Insane prices, zero inventory, multiple offers, and more: Soon-to-be homeowners, we feel your pain.
When it comes to real estate, some markets are partying — or at least spending — like it’s 2005. A seller’s market is great if you’re ready to pull up stakes (although you’ll be on the receiving end if it requires taking on a mortgage for a new home), but for buyers it can be a nail-biting, teeth-gnashing, lose-in-the-bottom-of-the-ninth ballgame.
Maybe your city is experiencing a tech boom. Maybe new corporate money has made it a hotspot for recent grads and young families. Maybe it’s suddenly on top of its pro sports game — or has become a foodie destination.
We give you seven reasons buying in a seller’s market can be crazy-making — and links to a few helpful tips on how to survive.
1. Let’s start with pricing
New York and San Francisco grab all the headlines, and for good reason. Hot markets = hot prices. But even cities like Dallas & Austin can be surprisingly difficult markets for would-be homeowners to break into.
If you can stomach living outside of your dream neighborhood, it might be worth the move. But make sure you take the time to hone in on the little details that make a neighborhood superbly livable.

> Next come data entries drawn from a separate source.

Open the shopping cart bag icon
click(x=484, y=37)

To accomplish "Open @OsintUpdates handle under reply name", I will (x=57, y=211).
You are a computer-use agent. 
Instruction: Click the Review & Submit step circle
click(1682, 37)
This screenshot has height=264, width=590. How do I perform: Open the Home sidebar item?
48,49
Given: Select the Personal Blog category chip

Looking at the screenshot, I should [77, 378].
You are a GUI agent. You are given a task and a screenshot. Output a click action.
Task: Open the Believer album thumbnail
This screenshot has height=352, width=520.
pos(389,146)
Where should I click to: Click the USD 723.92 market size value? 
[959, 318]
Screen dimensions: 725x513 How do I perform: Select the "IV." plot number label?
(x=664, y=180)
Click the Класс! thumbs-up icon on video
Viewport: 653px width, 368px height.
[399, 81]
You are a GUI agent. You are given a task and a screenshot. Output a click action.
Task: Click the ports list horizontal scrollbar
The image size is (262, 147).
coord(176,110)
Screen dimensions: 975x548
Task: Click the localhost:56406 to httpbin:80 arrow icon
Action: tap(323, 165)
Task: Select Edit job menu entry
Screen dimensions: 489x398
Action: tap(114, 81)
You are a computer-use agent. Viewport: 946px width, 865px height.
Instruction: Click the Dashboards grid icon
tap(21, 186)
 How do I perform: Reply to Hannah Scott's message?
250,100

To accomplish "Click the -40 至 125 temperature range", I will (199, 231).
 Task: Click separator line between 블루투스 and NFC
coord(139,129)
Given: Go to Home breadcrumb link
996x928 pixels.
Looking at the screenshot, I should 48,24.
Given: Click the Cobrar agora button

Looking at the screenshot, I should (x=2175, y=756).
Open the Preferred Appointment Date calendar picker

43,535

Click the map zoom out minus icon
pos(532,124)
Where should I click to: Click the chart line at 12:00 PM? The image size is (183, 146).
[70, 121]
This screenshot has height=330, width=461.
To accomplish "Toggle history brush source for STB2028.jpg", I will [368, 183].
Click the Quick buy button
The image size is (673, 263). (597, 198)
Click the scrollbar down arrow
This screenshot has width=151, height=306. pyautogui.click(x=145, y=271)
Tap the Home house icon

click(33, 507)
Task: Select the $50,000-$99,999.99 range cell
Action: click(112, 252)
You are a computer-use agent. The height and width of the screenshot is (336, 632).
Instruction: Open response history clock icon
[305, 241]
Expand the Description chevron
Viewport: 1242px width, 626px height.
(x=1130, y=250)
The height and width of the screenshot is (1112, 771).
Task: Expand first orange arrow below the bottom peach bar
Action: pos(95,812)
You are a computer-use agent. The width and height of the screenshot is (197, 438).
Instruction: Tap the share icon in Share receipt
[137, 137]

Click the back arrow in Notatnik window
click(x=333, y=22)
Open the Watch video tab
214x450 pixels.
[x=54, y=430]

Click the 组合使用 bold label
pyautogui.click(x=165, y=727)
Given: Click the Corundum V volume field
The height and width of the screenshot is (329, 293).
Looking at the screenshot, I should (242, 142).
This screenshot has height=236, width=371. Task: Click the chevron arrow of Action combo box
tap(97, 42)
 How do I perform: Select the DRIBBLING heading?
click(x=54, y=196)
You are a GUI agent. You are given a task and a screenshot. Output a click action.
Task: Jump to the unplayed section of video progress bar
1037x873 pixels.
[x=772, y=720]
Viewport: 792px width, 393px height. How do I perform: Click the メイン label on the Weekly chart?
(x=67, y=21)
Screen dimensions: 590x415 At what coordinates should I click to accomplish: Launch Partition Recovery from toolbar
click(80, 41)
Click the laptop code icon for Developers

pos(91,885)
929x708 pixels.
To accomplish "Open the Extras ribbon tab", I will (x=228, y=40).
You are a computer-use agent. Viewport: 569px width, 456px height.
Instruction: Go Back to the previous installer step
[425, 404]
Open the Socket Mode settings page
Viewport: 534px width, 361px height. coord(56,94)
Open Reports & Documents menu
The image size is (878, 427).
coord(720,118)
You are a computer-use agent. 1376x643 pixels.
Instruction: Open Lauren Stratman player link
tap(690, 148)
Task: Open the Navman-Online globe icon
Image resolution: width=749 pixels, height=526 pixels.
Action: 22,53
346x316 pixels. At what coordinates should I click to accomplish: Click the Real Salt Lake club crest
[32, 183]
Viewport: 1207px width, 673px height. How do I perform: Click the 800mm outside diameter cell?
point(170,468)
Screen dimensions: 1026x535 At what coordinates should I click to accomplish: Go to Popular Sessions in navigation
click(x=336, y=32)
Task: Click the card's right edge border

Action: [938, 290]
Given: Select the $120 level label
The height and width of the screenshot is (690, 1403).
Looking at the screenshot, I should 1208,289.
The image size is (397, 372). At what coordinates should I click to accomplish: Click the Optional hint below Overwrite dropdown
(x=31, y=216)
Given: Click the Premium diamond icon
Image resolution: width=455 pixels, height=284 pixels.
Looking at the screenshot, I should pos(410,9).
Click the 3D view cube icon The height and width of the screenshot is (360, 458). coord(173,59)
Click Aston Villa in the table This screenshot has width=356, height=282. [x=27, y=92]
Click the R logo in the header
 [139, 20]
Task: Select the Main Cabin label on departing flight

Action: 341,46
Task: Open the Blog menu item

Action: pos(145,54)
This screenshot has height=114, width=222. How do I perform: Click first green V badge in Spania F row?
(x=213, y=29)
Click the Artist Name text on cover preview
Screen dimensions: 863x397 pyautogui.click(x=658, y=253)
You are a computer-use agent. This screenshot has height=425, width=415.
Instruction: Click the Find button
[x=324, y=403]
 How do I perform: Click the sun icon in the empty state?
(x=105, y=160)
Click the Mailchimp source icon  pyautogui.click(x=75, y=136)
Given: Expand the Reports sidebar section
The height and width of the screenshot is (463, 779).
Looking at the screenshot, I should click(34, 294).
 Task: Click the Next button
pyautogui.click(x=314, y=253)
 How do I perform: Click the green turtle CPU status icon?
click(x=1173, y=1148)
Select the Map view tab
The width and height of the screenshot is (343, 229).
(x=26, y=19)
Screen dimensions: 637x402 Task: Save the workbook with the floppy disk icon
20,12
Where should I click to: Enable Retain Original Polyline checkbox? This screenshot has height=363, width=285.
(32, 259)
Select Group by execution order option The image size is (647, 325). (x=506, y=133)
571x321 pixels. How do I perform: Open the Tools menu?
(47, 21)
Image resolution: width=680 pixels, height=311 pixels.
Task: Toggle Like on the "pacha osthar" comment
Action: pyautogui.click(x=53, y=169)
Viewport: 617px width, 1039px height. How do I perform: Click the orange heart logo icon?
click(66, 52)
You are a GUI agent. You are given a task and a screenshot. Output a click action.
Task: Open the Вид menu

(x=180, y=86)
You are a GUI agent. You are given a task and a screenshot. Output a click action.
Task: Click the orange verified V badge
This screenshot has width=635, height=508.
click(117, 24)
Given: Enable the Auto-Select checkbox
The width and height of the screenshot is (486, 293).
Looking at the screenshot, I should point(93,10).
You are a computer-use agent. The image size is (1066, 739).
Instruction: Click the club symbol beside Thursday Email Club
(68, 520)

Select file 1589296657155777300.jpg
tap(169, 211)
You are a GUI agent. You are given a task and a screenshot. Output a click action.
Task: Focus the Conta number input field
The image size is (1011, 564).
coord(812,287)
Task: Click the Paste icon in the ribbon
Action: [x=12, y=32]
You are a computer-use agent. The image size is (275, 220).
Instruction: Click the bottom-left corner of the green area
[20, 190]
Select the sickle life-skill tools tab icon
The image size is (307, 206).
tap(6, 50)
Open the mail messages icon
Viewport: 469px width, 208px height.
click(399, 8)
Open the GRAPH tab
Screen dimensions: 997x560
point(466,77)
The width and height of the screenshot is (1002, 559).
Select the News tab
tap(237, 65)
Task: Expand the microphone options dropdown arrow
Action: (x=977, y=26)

2. Next up: Nonexistent inventory
Even in a lukewarm market, when housing inventory is sparse, the competition for available homes can become sharp quickly. Potential sellers who bought during the last boom may still be suffering from equity woes, or fear selling their homes and then wading into a market they can no longer afford. Add in a steadily decreasing number of foreclosures, and you’re left with a housing demand that can far exceed supply.
What’s a plucky buyer to do? Make sure you sit down with your real estate agent and prioritize and agree on a buying strategy and timeline. If you have patience, don’t be disappointed if the first few offers fall through. Make sure you understand your buying objectives and stick to them vs. emotions, especially in a seller’s market. Be patient and don’t get discouraged on losing the first deal, learn from it and move on to your dream home!
3. Those bidding wars — oh, those bidding wars
When inventory is low, those bidding wars can escalate into a battle with 17 other buyers to overspend on previously affordable homes. Low inventory + low mortgage rates + out-of-control bidding wars = even higher prices.
While it’s guaranteed to be a stressful experience, there are tips for not just surviving but thriving during a bidding war.
4. The mysterious all-cash buyer
Speaking of bidding wars, there’s often a clear winner, and it’s the unicorn who shows up with a briefcase full of bills. Losing out on house after house to all-cash buyers can be the ultimate frustration.
There are several mortgage programs close to cash buyer, such as the FAST TRAC program with Texas Lending that will pre-qualify you and can close in 10-15 days. These types of programs are a little more work upfront, but give you near cash leverage with sellers as all your loan paperwork is done beforehand and pre-approved.
5. Extreme bargaining chips
In a cutthroat market, a handwritten letter explaining why you really really want the house isn’t always going to cut it. (Although it can’t hurt to try.)
Sometimes, prospective buyers move on to more extreme bargaining chips — most notably, waiving the inspection and hoping a home’s foundation is secure. It’s the kind of move that makes your parents (and your real estate agent) blanch in horror. And for good reason.
If you do decide to waive inspection, consider how much money you’ll need to have stashed away for worst-case-scenario home repairs.
6. You could at least make an effort, homeowners
One strange byproduct of a seller’s market: messy prospective homes and even messier homeowners. If you’ve house-hunted in the last year, you may have encountered this phenomenon.
There are the sellers who don’t bother to leave their house during the viewing and instead watch movies on the couch. The open house where owners leave a large playpen in the middle of the living room. The closing where the seller has a full-on meltdown and subsequently threatens to renege on the whole deal. It seems they figure the home will sell no matter what.
Unfortunately, sometimes they’re right. (But we doubt they’re getting top dollar.) Your mission, should you choose to accept it, is to see beyond the messy piles. You just might be able to score a deal that others pass over.
7. Penthouse schmenthouse
It can be rough out there for a homebuyer, especially in a seller’s market. But it can feel even rougher when you find yourself visiting home after home that won’t work for you — because the property descriptions aren’t accurate. While the listing may have touted a penthouse, upon arrival the unit is revealed to be a fourth-floor walk-up studio apartment.
This is why it can be even more important to find an agent who knows the market inside and out and can read between the lines. Otherwise, you may end up spinning your wheels instead of visiting houses you’d love to call home. Either way, understand the market you’re in and if it’s a seller’s market it will feel crazy at times. But, be patient, strategize with your agent how you can position yourself with more leverage, such as getting pre-approved financing, and learn during the process as this will probably not be your last home you buy in your lifetime.